Alleinige Obsorge: Wer bestimmen darf, wo das Kind lebt
Leben die Eltern getrennt, so hat der Elternteil, in dessen Haushalt das Kind überwiegend lebt, das alleinige Recht, den Wohnort des Kindes zu bestimmen und zu verlegen. Die Verlegung des Wohnorts gilt jedoch laut § 189 ABGB als wichtige Angelegenheit weshalb der andere Elternteil rechtzeitig davon zu verständigen ist, damit dieser sich äußern kann. Wird das unterlassen, stellt diese ist im Sinn des Haager Kindesentführungsübereinkommens einen Sorgerechtsbruch dar.

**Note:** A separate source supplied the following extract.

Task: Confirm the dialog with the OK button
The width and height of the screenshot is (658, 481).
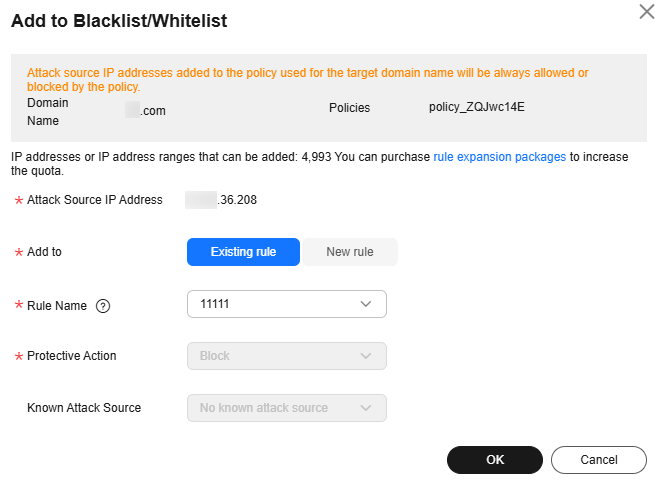Action: (495, 460)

Kontaktrecht: Was Kinder ab 14 Jahren selbst entscheiden dürfen
Ab dem 14. Lebensjahr des Kindes bringt es nichts mehr sich um das Kontaktrecht zu streiten. Denn Kinder ab 14 Jahren dürfen nicht gegen ihren Willen zum Kontakt mit dem Elternteil, der nicht obsorgeberechtigt ist, gezwungen werden. Sie können ab diesem Zeitpunkt auch selbst Anträge, die ihre Pflege, Erziehung und das Besuchsrecht betreffen, stellen.